I don't know those people.
But I do know the people targeted by the flim-flam brokers, the con-artist promoters, the sleaze-bag "P.R" types and the B.S. deal-men.
It's the 64 year-old in Queens who realizes he doesn't have enough saved for retirement, who out of desperation rolls his liquid $10 G's. on a cold-call rather than going to Atlantic City.
It's the farm-wife in Iowa who's weltenschauung (a word she wouldn't use) doesn't have crooked stock promoters in it.
It's the hippy-dippy kid at Berkeley who wants to buff his green credentials for the girl in his poli-sci class (but make a buck if she blows him off).
It's the guy putting in 80 hour weeks trying to get his business off the ground, who might be able to hire some help if this deal works out.
I've met them all.
Enough with my amateur efforts, here's how a pro tells a story:
Dealers have obligation to disclose all stocks
David Baines, Vancouver Sun
Published: Wednesday, October 03, 2007
For years, the B.C. Securities Commission has been playing a cat-and-mouse game with offshore banks that trade junior securities in our market.
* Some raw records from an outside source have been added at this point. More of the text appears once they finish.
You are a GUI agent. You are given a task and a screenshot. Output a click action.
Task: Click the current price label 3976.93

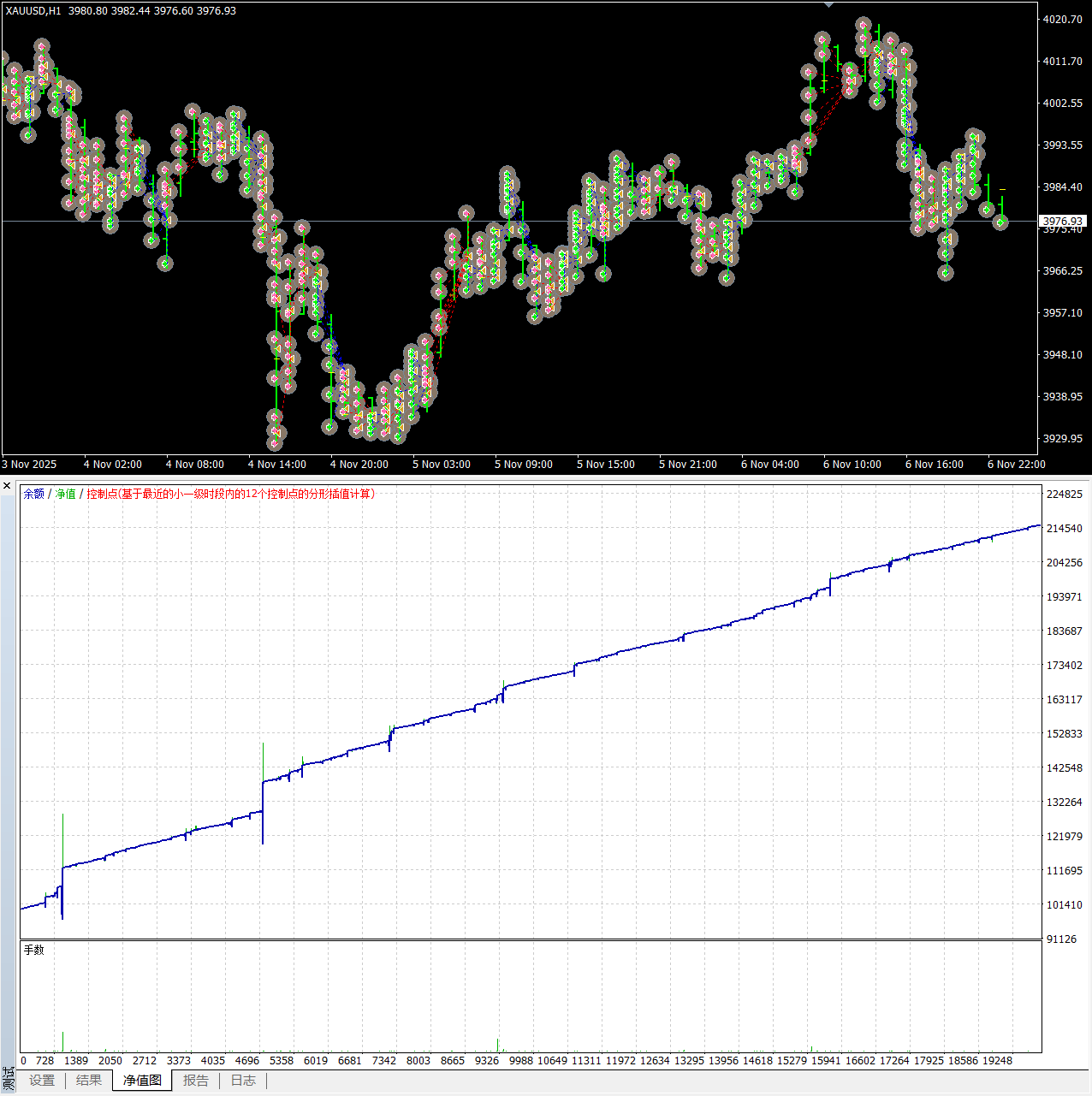click(x=1062, y=221)
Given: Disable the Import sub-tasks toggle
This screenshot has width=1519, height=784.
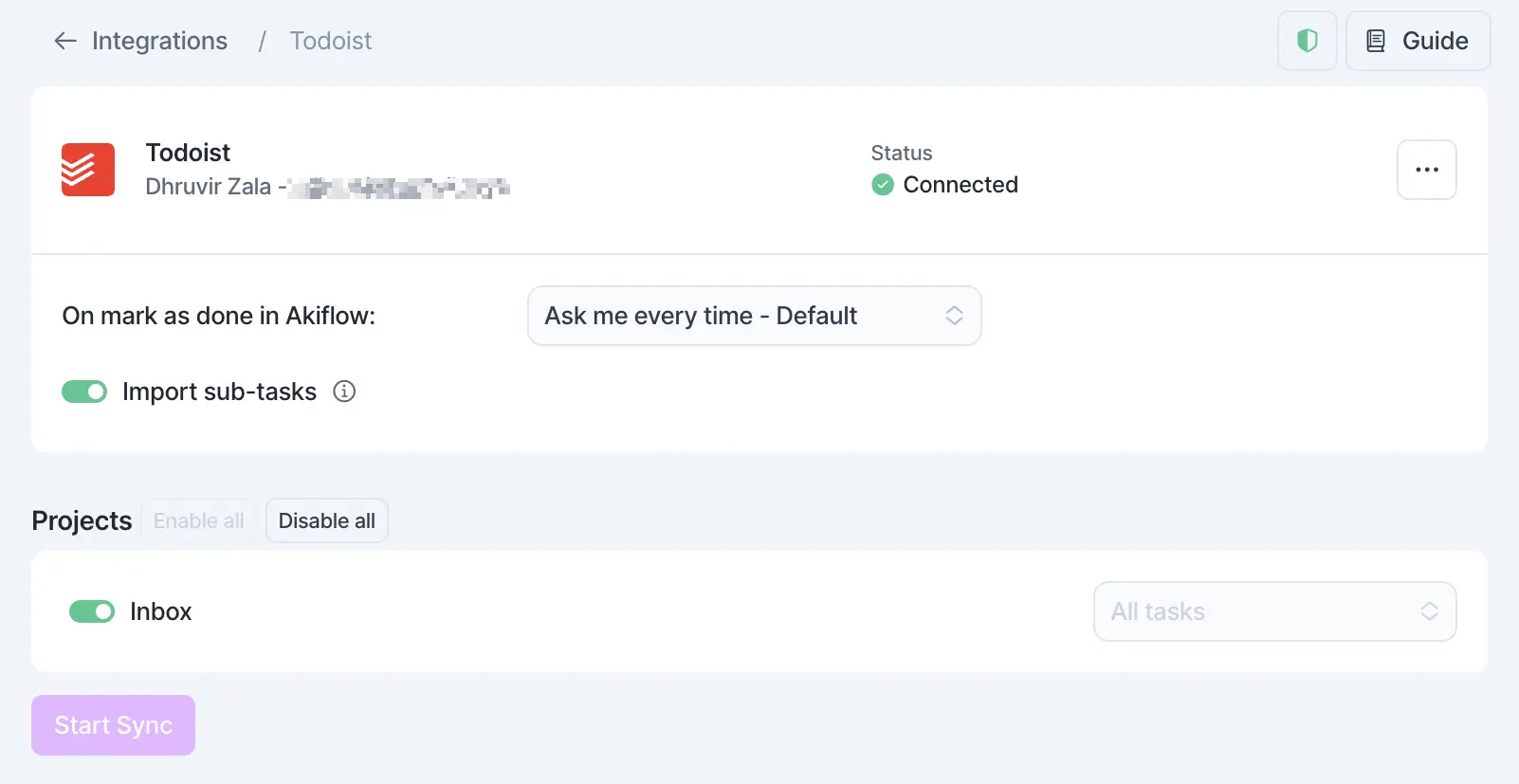Looking at the screenshot, I should click(84, 391).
So far, the mice have won, and will continue to win until the commission gets the brokers of this province under control.
The latest skirmish features a Liechtenstein bank called Hypo Alpe-Adria Bank, which operated a brokerage account at Gateway Securities (formerly Golden Capital Securities).
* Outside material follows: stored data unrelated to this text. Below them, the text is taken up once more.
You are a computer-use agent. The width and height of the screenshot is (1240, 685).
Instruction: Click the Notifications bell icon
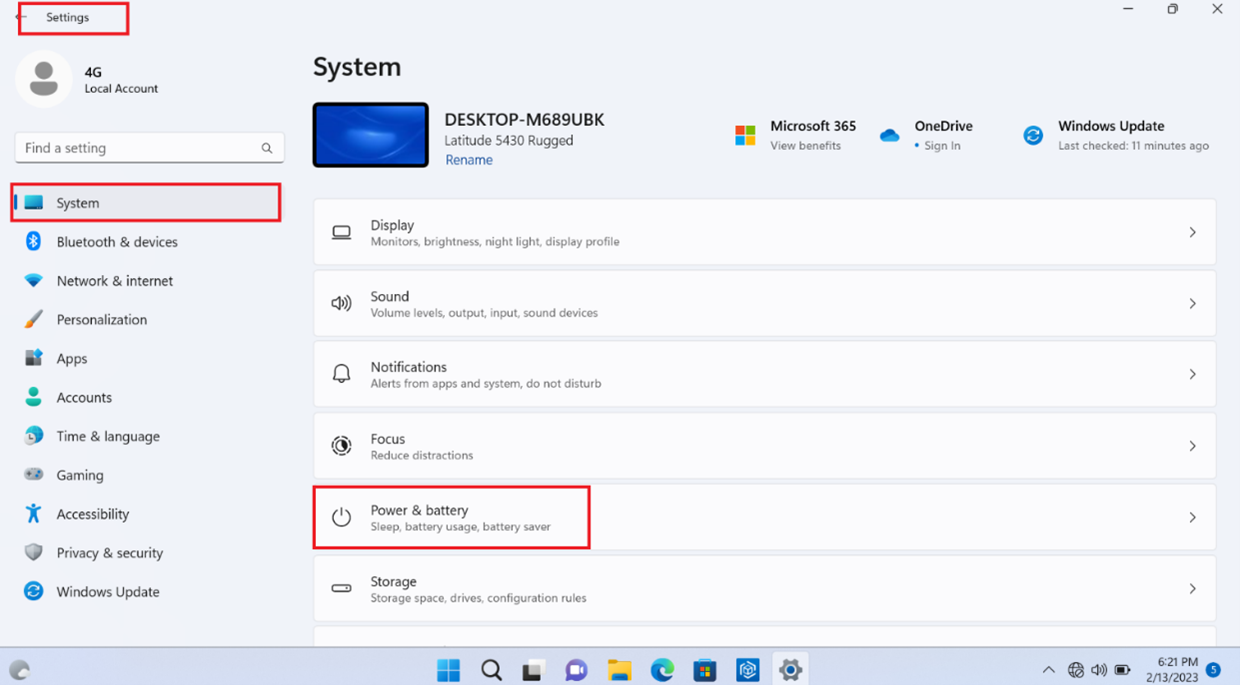click(341, 373)
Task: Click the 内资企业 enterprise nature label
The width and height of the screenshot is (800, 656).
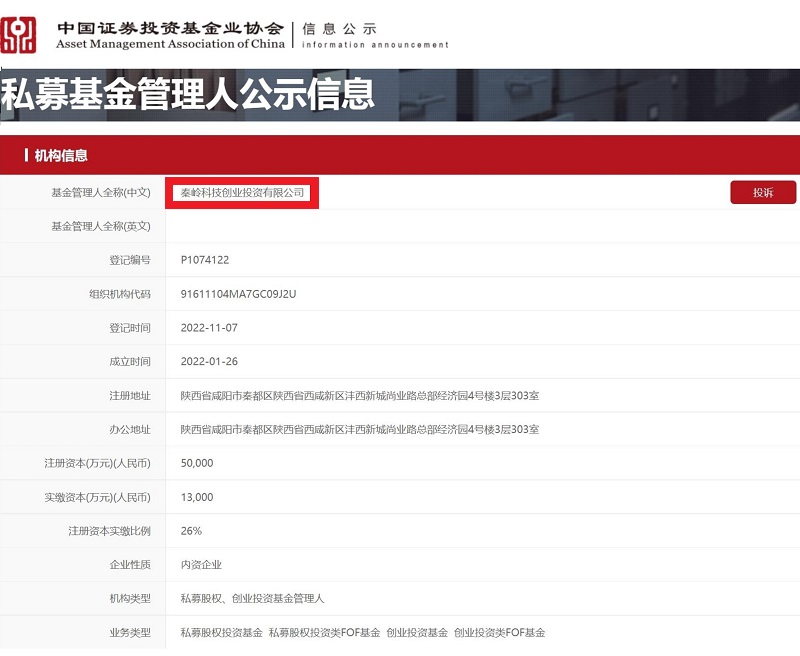Action: (204, 565)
Several weeks ago, commission investigator Kevin Stuart reviewed the account and discovered "suspicious trading activity" in certain stocks quoted on the OTC Bulletin Board and "pink sheets" in the United States....
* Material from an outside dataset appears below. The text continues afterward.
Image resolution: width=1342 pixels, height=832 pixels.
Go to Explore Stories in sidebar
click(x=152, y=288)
Stuart did not comment on the other 50 companies whose shares were washing through the Hypo account, but I can tell you I have never seen such a sorry lot.
They include several companies I have already written about, including Nelson Skalbania's Planktos Corp., which is touting a plan to seed the ocean near the Galapagos Islands with iron filings to promote algae blooms and consume carbon dioxide; and Trent Jordan's Lamperd Less Lethal Inc., which was purportedly developing "less lethal" rubber bullets for law enforcement agencies.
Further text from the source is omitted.